Material provided:
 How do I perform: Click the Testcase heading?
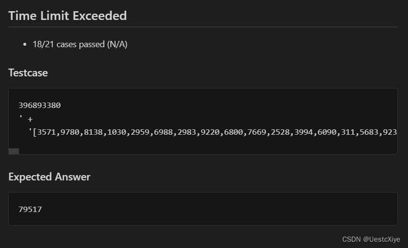coord(28,72)
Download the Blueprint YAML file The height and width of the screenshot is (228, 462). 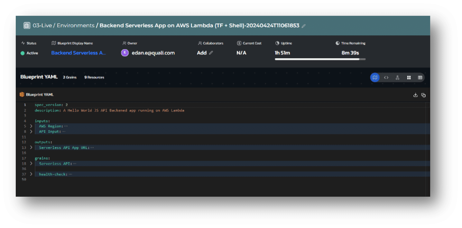point(415,95)
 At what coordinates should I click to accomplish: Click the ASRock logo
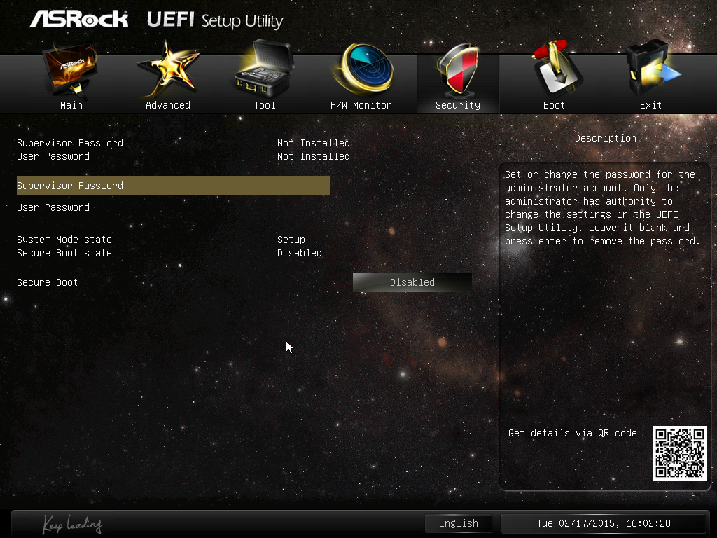pyautogui.click(x=79, y=19)
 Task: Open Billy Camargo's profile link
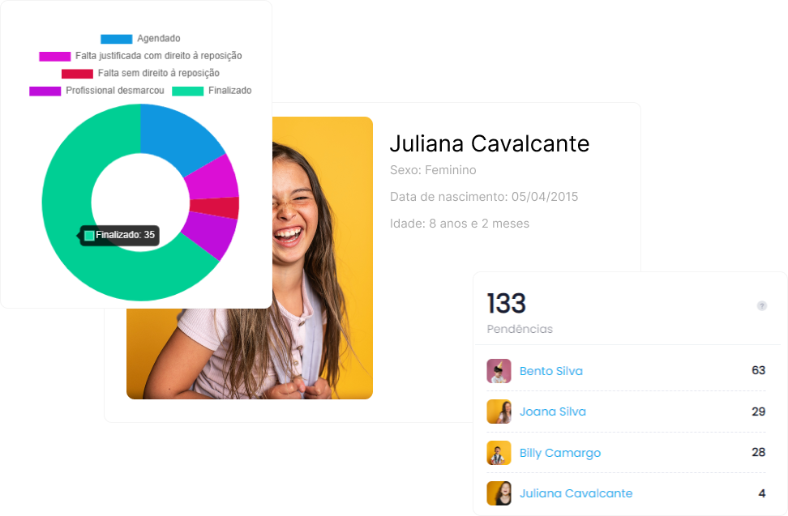559,453
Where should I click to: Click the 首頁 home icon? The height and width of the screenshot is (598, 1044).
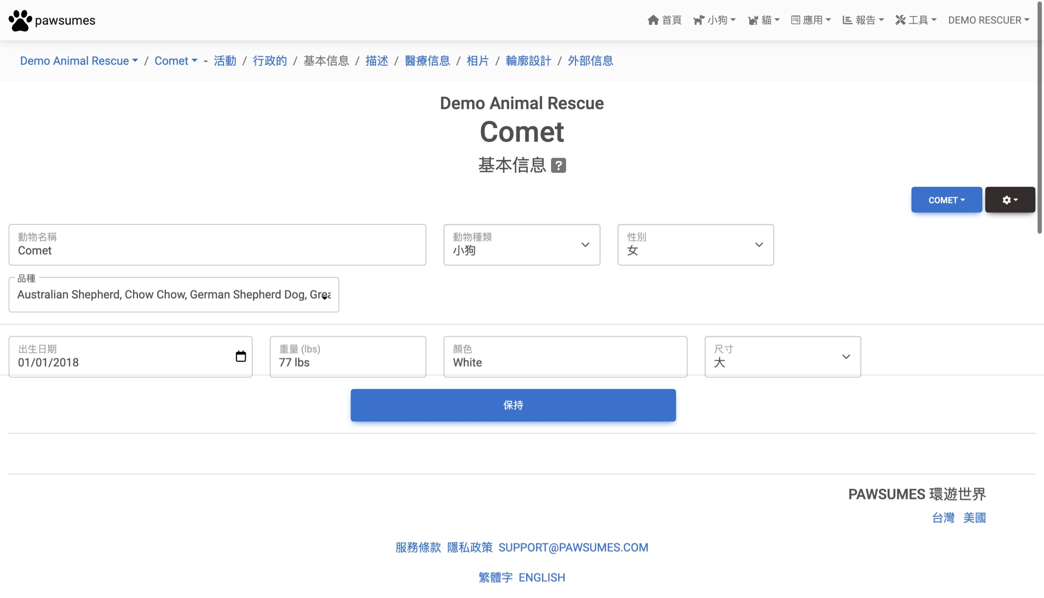tap(653, 19)
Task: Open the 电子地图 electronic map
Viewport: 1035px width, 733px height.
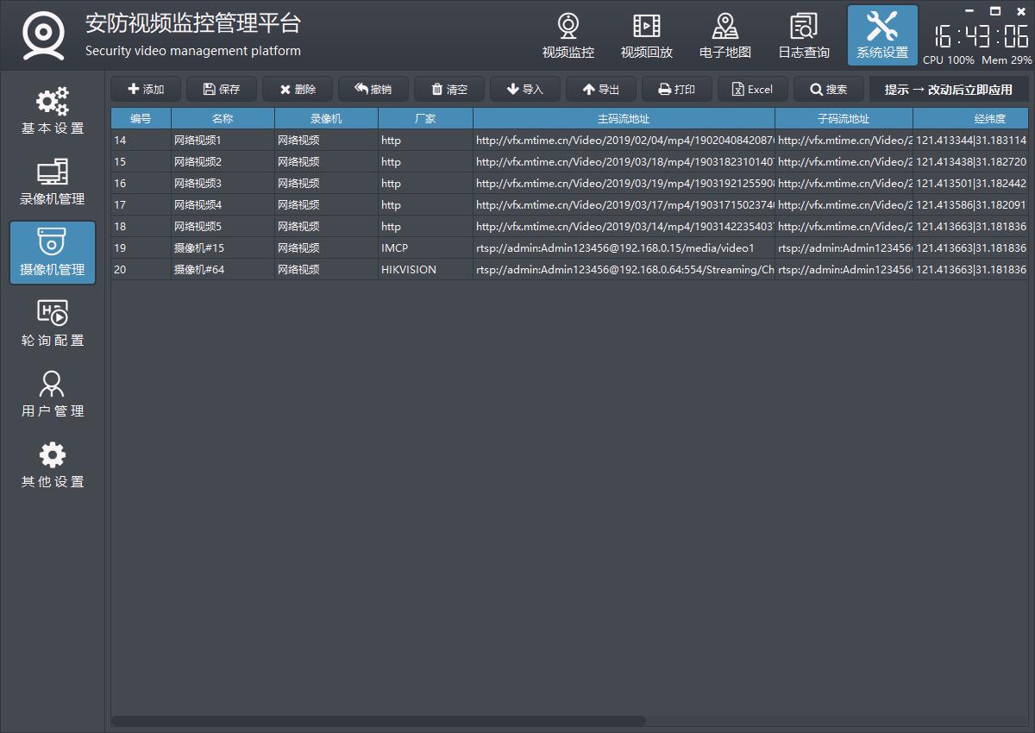Action: click(x=725, y=36)
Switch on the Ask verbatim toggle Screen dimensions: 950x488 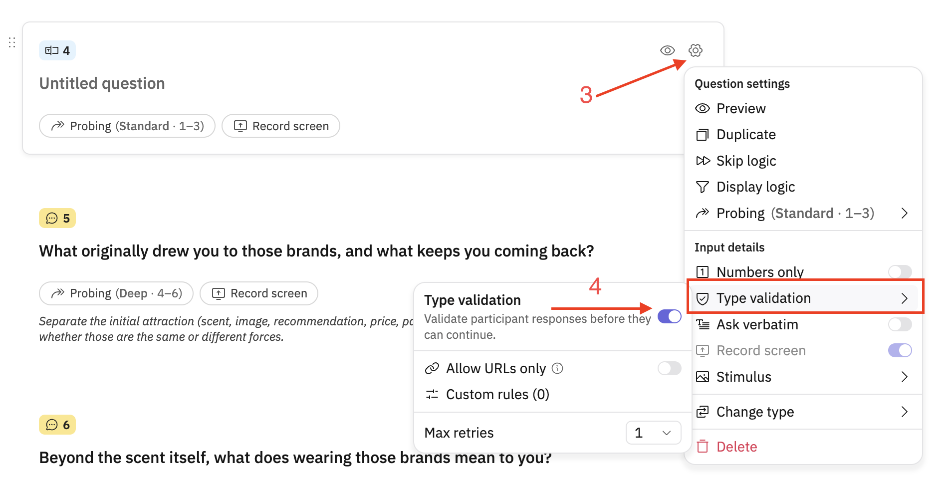click(x=900, y=324)
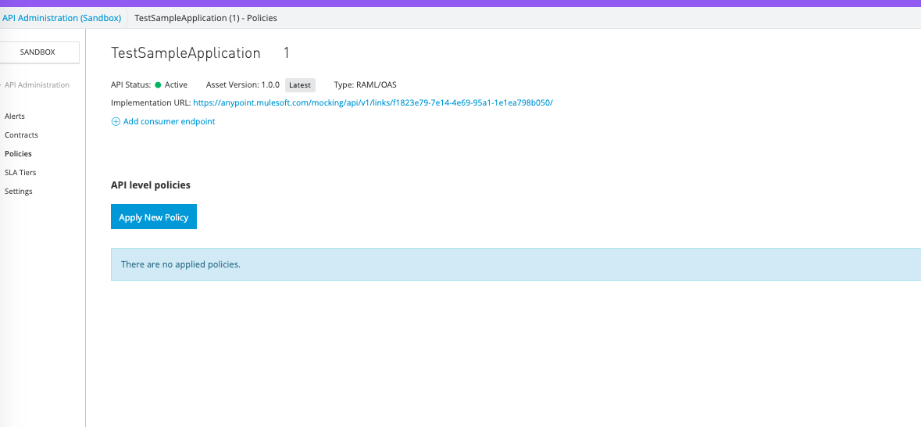Open SLA Tiers in the sidebar
The height and width of the screenshot is (427, 921).
(x=20, y=173)
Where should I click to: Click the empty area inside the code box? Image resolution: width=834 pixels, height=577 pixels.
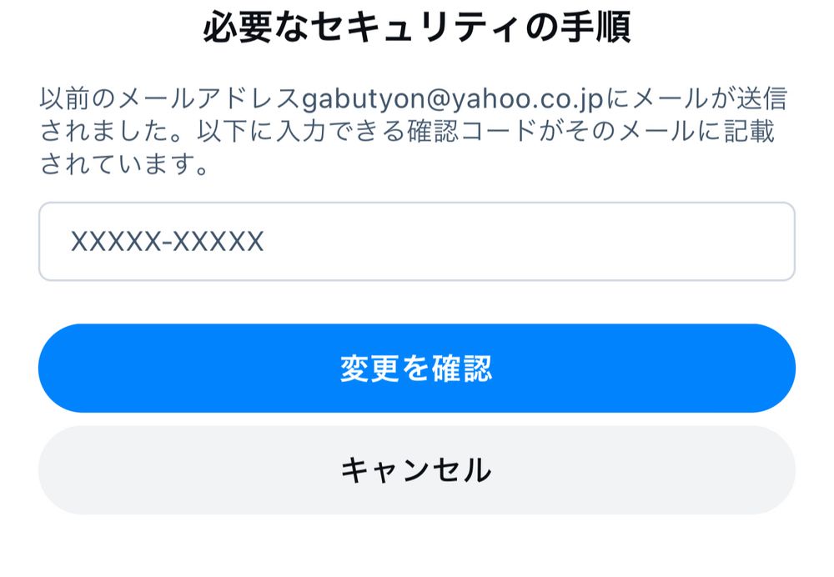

Required action: The lines above starting at the one that holds "At what coordinates" and ending at the one that holds "Task: Open the 电子地图 electronic map" are to be written out exactly, ends included, and no pictures are to be copied.

Result:
 At what coordinates should I click to accomplish: Click the ASRock logo
pyautogui.click(x=79, y=19)
 Task: Open Billy Camargo's profile link
559,453
Where should I click to: Click the 首頁 home icon? The height and width of the screenshot is (598, 1044).
tap(653, 19)
Task: Open the 电子地图 electronic map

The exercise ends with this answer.